This could be beneficial to college athletes at all levels. Senior Bryn Tucker “Tuck”, who has committed to Clemson to play D1 football is excited, stating that if the opportunity arises, he would take the chance to earn a little money. “I’ll definitely take advantage of it. But, it’s also based on likeness, you know like Trevor Lawrence, the quarterback- everybody loves him. It’s based off likeness, so if I could start like a new business or a mini business to help people out, with [my] likeness, I could get paid for doing that, and help people out,” Tucker said.
Though he says it will not affect his plans to enter the professional field.
“It wouldn’t affect my decision, you know- in college my plan is to hopefully stay three years, you know, junior year is when you can get drafted by the NFL. So, I mean that’s my goal. In the NFL, you get paid, but like the money stuff about the college- getting paid would be really nice- but m y number one goal is to go into the NFL for 6 or 7 years. [Its] stable money. That’s my goal-, any team, I don’t mind. That’s my goal.”

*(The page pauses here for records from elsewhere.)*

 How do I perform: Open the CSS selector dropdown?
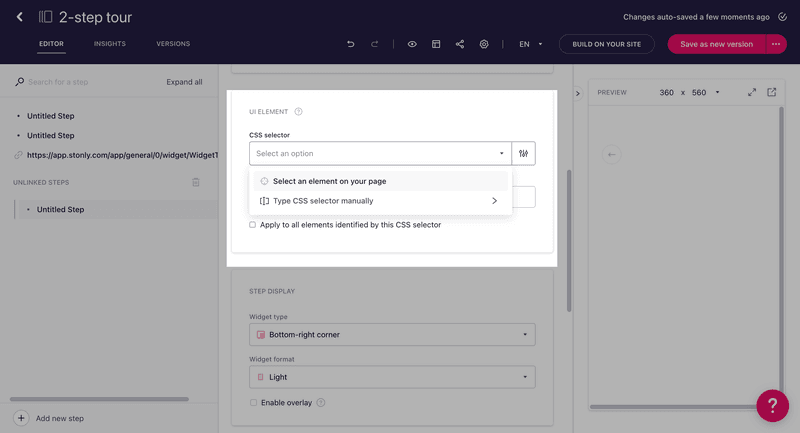tap(380, 153)
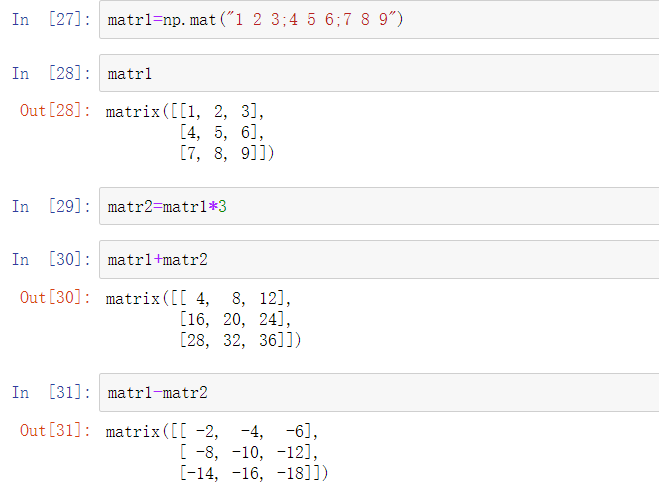The height and width of the screenshot is (490, 659).
Task: Select the In [30] cell prompt
Action: tap(49, 260)
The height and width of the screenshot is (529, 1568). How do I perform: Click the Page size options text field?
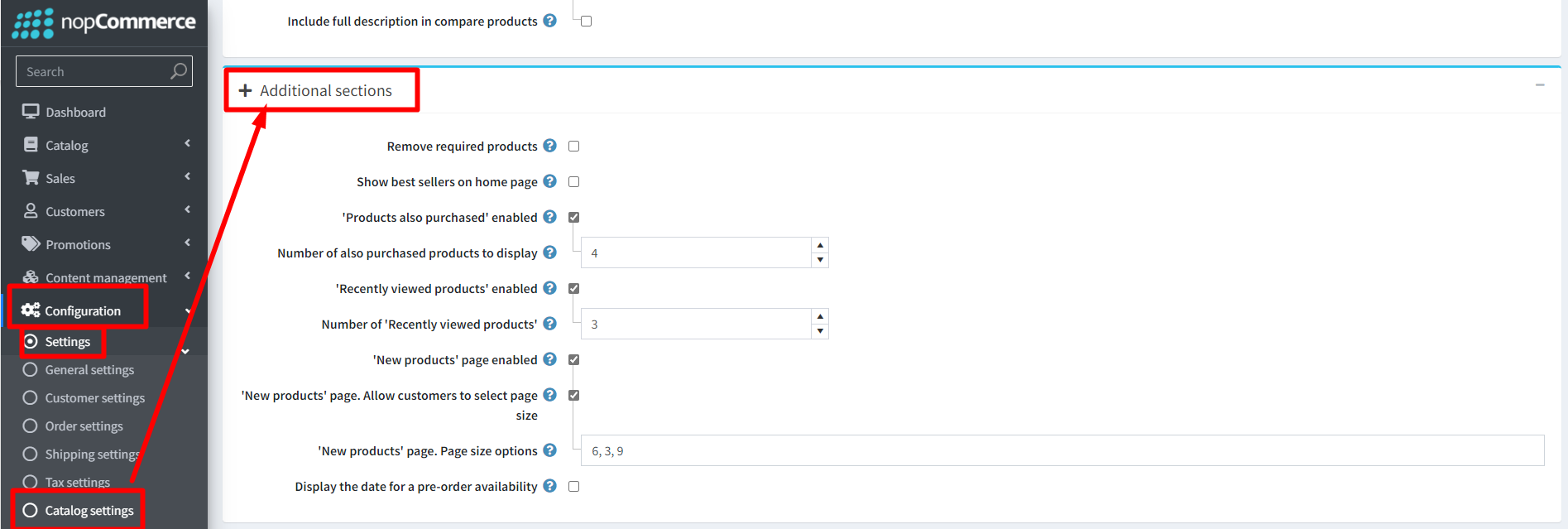[1062, 451]
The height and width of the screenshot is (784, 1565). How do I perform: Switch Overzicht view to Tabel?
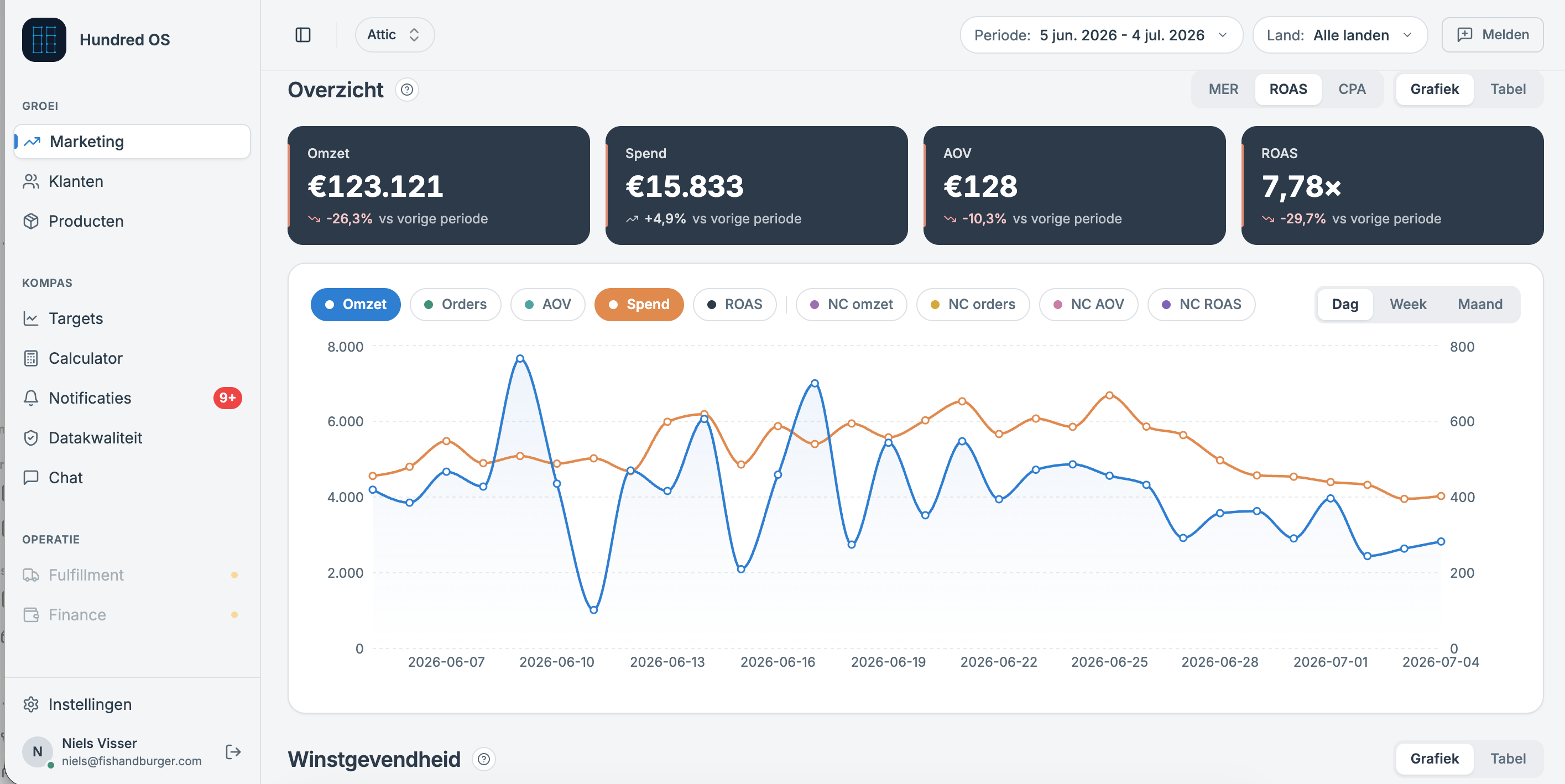[x=1507, y=89]
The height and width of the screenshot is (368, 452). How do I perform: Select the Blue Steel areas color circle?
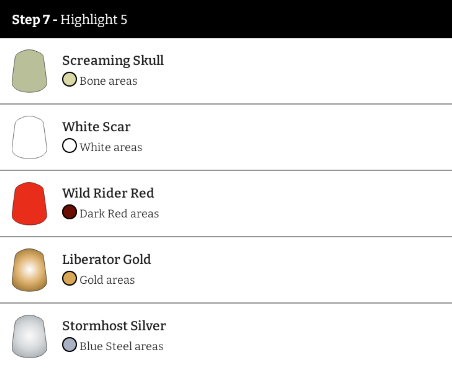[69, 345]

Many ex-collegiate athletes, such as Coach Anderson, who was an All-American linebacker for Carson Newman expressed his frustration stating, “We definitely could’ve used that- though we weren’t mad. We didn’t think about that kind of thing, but when the end of the month came it would’ve been helpful to get a little stipend to carry you over.”
While he supports this ability of schools to give a little bit of money, he also thinks schools shouldn’t pay athletes a ridiculous amounts of money, and students should now be wary about the sources of the sponsorships they may receive. He said his job is to prepare his athletes to be careful and be prepared for all the new challenges they will face.